Nicholas Hebda, MD1, Manisha Cole, 2, Josh Kale, 2, Safia Speer, MPH2, Abbas Rupawala, MD1 1UMass Chan Medical School, Worcester, MA; 2Virgo, San Diego, CA Introduction: Over the last several years, artificial intelligence (AI) models have been studied and utilized with increasing frequency in various medical applications including diagnosis and evaluation of inflammatory bowel disease (IBD). One proprietary AI model, the AutoIBD-Ulcerative Colitis (UC) algorithm developed by Virgo Surgical Video Solutions (Virgo) (San Diego, CA), was designed for moderate-severe UC patient identification for clinical trial recruitment but had not previously been validated for assessing disease severity in patients with UC. We performed a single-center analysis of colonoscopy videos utilizing the AutoIBD-UC algorithm to evaluate its external validity in assessing disease severity with real-world data. Methods: We performed a single-center retrospective analysis of patients who underwent colonoscopy between August 2023 and March 2025. A total of 60 patients with UC in various stages of severity (i.e., Mayo 0 to 3) undergoing diagnostic or surveillance colonoscopy and 60 patients without IBD (control group) undergoing screening colonoscopy were identified. Software from Virgo was utilized for cloud video capture of all colonoscopies, and videos were retrospectively segregated and analyzed using the AutoIBD-UC algorithm. Independent-sample T testing, one-way ANOVA, and receiver operating characteristic (ROC) curves were utilized for statistical analysis. Results: AutoIBD scores were significantly different between all control patients and all UC patients (mean 0.168 versus 0.318 respectively, p < 0.001), UC patients with inactive (Mayo 0) vs active (Mayo ≥1) disease (mean 0.193 vs 0.356, p < 0.001), and UC patients with inactive-mild (Mayo 0 or 1) vs moderate-severe (Mayo 2 or 3) disease (mean 0.238 vs 0.465, p < 0.001). Using ANOVA, there was no significant difference in AutoIBD scores between UC patients with inactive vs mild disease (Mayo 0 vs 1; p=0.213) or moderate vs severe disease (Mayo 2 vs 3; p=0.309). ROC analysis indicated an area under the curve (AUC) of 0.849 for all control patients versus all UC patients [Figure 1]. Discussion: Our single-center results support the external validity of the Virgo AutoIBD-UC algorithm in assessing and stratifying disease severity in patients with UC using real-world colonoscopy data.

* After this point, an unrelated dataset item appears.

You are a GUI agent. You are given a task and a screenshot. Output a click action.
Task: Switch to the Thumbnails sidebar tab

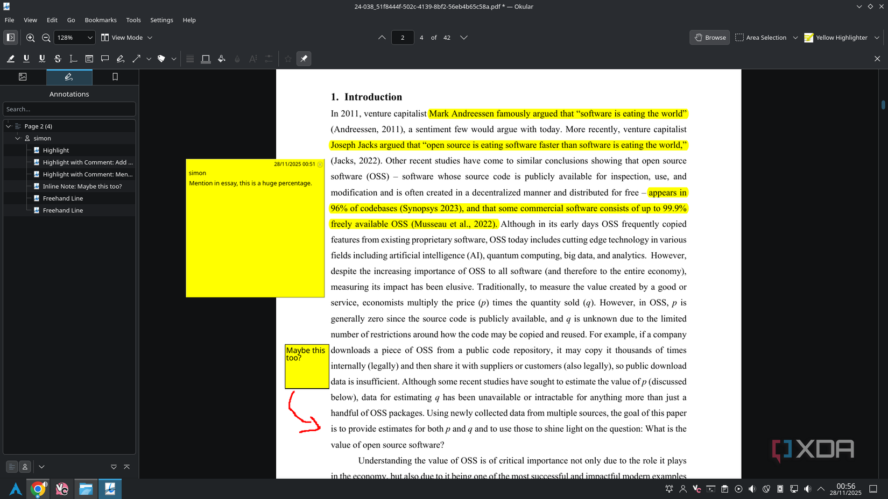tap(23, 77)
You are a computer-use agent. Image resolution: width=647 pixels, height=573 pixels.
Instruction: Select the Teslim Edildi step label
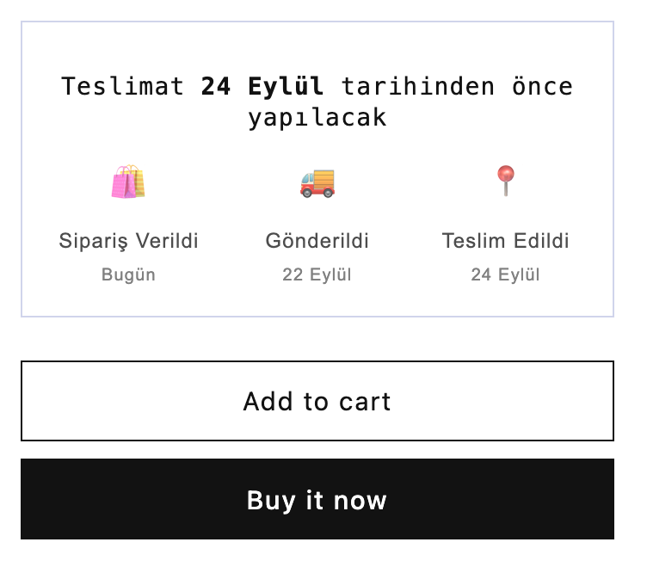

Figure: Figure 1. ROC Curve for AutoIBD-UC Scores Between All Control Patients Versus All UC patients
Nicholas Hebda, MD1, Manisha Cole, 2, Josh Kale, 2, Safia Speer, MPH2, Abbas Rupawala, MD1. P5328 - External Validation of the AutoIBD-UC Score in Assessing Severity of Ulcerative Colitis: A Single Center Analysis, ACG 2025 Annual Scientific Meeting Abstracts. Phoenix, AZ: American College of Gastroenterology.